Rewrite the lines below as a numbered list, leaving out any blank lines.

***** Given data *****

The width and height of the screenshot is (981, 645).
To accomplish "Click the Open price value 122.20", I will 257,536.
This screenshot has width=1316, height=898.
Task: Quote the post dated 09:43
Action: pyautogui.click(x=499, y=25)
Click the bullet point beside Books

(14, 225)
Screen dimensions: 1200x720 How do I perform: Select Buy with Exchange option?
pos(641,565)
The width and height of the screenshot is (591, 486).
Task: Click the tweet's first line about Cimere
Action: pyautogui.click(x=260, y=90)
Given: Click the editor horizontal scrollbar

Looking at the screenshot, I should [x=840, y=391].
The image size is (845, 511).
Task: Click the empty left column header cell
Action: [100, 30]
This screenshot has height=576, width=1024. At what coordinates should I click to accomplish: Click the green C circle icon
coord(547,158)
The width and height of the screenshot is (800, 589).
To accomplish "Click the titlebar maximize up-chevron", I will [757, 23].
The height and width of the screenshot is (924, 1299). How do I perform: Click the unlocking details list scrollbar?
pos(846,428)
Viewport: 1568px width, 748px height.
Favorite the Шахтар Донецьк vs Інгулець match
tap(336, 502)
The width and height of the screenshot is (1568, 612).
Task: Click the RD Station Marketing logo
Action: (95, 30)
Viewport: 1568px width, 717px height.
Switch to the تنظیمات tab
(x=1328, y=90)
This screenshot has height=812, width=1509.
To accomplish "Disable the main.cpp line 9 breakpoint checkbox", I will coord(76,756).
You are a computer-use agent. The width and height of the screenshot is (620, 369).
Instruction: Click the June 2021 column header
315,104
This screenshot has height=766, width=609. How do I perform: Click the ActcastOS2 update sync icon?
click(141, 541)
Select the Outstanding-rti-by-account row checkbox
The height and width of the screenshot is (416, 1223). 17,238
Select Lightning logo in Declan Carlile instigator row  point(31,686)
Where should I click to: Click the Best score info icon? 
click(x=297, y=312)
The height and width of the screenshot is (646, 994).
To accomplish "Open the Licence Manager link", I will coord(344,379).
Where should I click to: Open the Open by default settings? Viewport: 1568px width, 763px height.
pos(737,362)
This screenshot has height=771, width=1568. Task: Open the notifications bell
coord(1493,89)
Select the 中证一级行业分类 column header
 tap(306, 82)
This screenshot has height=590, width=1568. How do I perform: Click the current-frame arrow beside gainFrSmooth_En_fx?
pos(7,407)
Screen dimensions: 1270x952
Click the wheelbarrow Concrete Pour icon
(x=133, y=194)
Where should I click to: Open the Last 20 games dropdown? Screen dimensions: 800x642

*****

→ **Answer**:
1. The width and height of the screenshot is (981, 645).
2. To accomplish "Click the Open price value 122.20", I will 257,536.
3. This screenshot has width=1316, height=898.
4. Task: Quote the post dated 09:43
5. Action: pyautogui.click(x=499, y=25)
6. Click the bullet point beside Books
7. (14, 225)
8. Screen dimensions: 1200x720 How do I perform: Select Buy with Exchange option?
9. pos(641,565)
10. The width and height of the screenshot is (591, 486).
11. Task: Click the tweet's first line about Cimere
12. Action: pyautogui.click(x=260, y=90)
13. Given: Click the editor horizontal scrollbar
14. Looking at the screenshot, I should [x=840, y=391].
15. The image size is (845, 511).
16. Task: Click the empty left column header cell
17. Action: [100, 30]
18. This screenshot has height=576, width=1024. At what coordinates should I click to accomplish: Click the green C circle icon
19. coord(547,158)
20. The width and height of the screenshot is (800, 589).
21. To accomplish "Click the titlebar maximize up-chevron", I will [757, 23].
22. The height and width of the screenshot is (924, 1299). How do I perform: Click the unlocking details list scrollbar?
23. pos(846,428)
24. Viewport: 1568px width, 748px height.
25. Favorite the Шахтар Донецьк vs Інгулець match
26. tap(336, 502)
27. The width and height of the screenshot is (1568, 612).
28. Task: Click the RD Station Marketing logo
29. Action: (95, 30)
30. Viewport: 1568px width, 717px height.
31. Switch to the تنظیمات tab
32. (x=1328, y=90)
33. This screenshot has height=812, width=1509.
34. To accomplish "Disable the main.cpp line 9 breakpoint checkbox", I will coord(76,756).
35. You are a computer-use agent. The width and height of the screenshot is (620, 369).
36. Instruction: Click the June 2021 column header
37. 315,104
38. This screenshot has height=766, width=609. How do I perform: Click the ActcastOS2 update sync icon?
39. click(141, 541)
40. Select the Outstanding-rti-by-account row checkbox
41. The height and width of the screenshot is (416, 1223). 17,238
42. Select Lightning logo in Declan Carlile instigator row  point(31,686)
43. Where should I click to: Click the Best score info icon? 
44. click(x=297, y=312)
45. The height and width of the screenshot is (646, 994).
46. To accomplish "Open the Licence Manager link", I will coord(344,379).
47. Where should I click to: Open the Open by default settings? Viewport: 1568px width, 763px height.
48. pos(737,362)
49. This screenshot has height=771, width=1568. Task: Open the notifications bell
50. coord(1493,89)
51. Select the 中证一级行业分类 column header
52.  tap(306, 82)
53. This screenshot has height=590, width=1568. How do I perform: Click the current-frame arrow beside gainFrSmooth_En_fx?
54. pos(7,407)
55. Screen dimensions: 1270x952
56. Click the wheelbarrow Concrete Pour icon
57. (x=133, y=194)
58. Where should I click to: Open the Last 20 games dropdown? Screen dimensions: 800x642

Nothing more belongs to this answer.